The Clinton Administration issued on January 12, 2001 the Roadless Areas Initiative, record of decision (ROD) and a final rule that prohibits most road construction and reconstruction in 58.5 million acres of inventoried roadless areas in national forests in order to minimize adverse environmental impacts to wilderness areas. The initiative would prohibit (with some exceptions) new roads and most timber harvests in the roadless areas, but allow cutting under specified circumstances. Unneeded roads would be decommissioned and the roadbeds restored. Until the new road inventories and analyses are completed, interim requirements would pertain and a compelling need for new roads would have to be demonstrated.
National Recreation Areas
National recreation areas are typically created to encompass the lands surrounding reservoirs behind federally-authorized dams. National recreation areas permit broader economic development of resources. 16 U.S.C. sec. 1724.
Wild and Scenic Rivers
See Section 9.7: Protection of Fresh Water Ecosystems.

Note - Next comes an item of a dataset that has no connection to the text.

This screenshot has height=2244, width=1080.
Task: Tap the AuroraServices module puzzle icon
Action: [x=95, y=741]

State Parks and Conservation Areas
Every state has a system of protected areas, which can provide a wide range of conservation benefits and recreational opportunities. In addition, local and county parks and playgrounds often protect small natural areas or open spaces.

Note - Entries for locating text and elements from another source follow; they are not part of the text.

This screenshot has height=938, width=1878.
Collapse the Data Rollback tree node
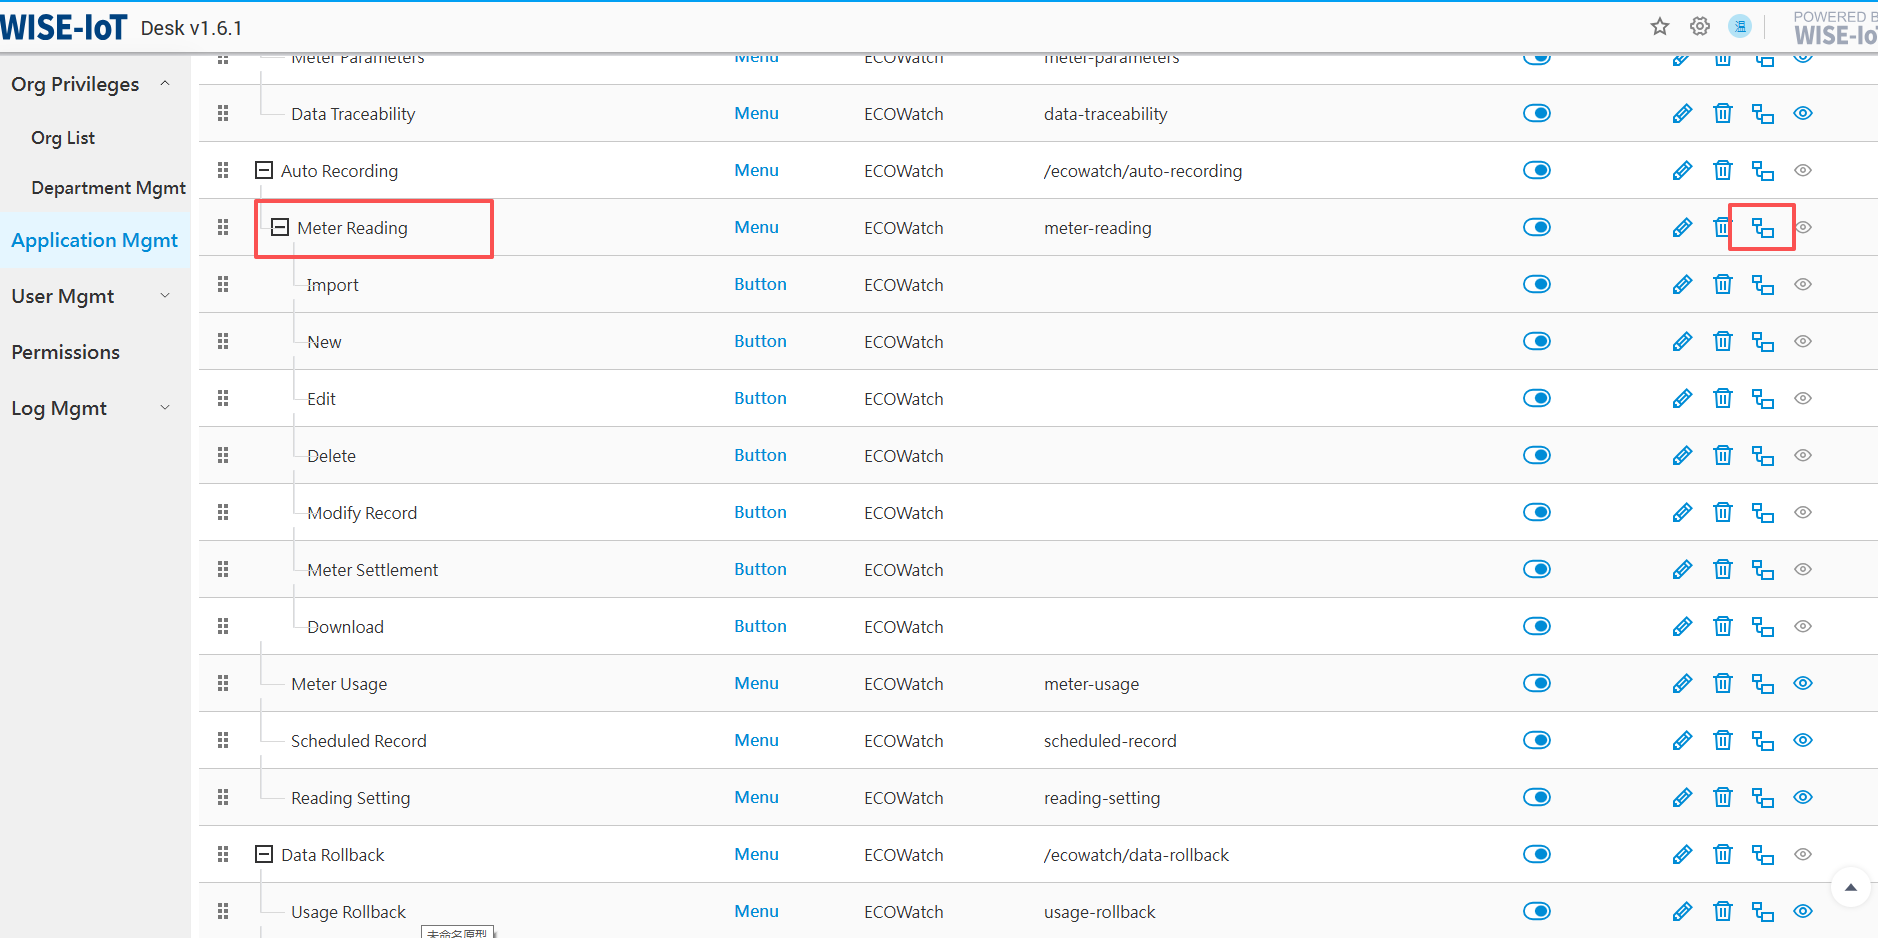point(264,855)
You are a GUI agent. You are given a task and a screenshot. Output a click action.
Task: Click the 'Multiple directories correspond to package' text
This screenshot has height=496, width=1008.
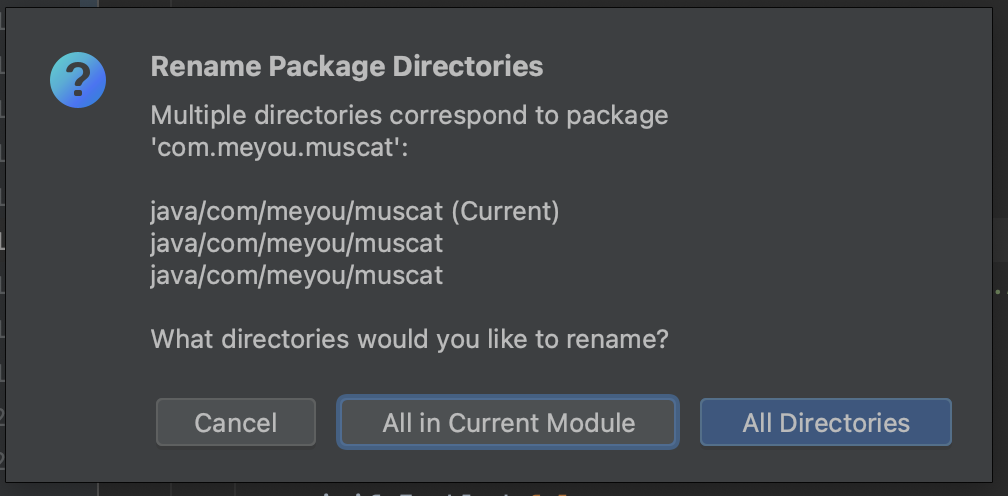(408, 115)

The federal government can protect cultural or historical sites as national monuments or historic landmarks. It can also withdraw or reserve archaeological sites, or otherwise regulate archaeological activities on public lands.
Congress has authorized the President to designate national monuments, consistent with the terms of the Antiquities Act of 1906, 16 U.S.C. sec. 431, and the Historic Sites, Buildings and Antiquities Act of 1935, 16 U.S.C. secs. 461-467. National monuments may be designated for their scenic or natural significance as well as for historical, cultural, or scientific reasons. The NPS administers national monuments.
National Historic Landmarks
The National Historic Preservation Act of 1966 (NHPA), as amended, 16 U.S.C. sec. 470, established a National Register of Historic Places. Sites are eligible for listing if they have significant cultural or historical value. Private owners of listed landmarks may be eligible for income tax credits. Federal agencies must conduct a "historic impact review" before taking any action that could negatively impact a listed site. The Advisory Council on Historic Preservation oversees the program and must be given an opportunity to comment on federal actions potentially affecting listed landmarks.
Protection of Archaeological Resources on Public or Indian Lands
The Antiquities Act of 1906, 16 U.S.C. sec. 431, authorizes the withdrawal or reservation of lands containing objects of historical or scientific value. Under the Archaeological Resources Protection Act, 16 U.S.C. sec. 470aa, the excavation or alteration of any archaeological resource on public lands or lands belonging to Native Americans is prohibited without a permit. Additional protection for Native American remains and objects is provided for under the Native American Graves Protection Act, 25 U.S.C. secs. 3001 et seq.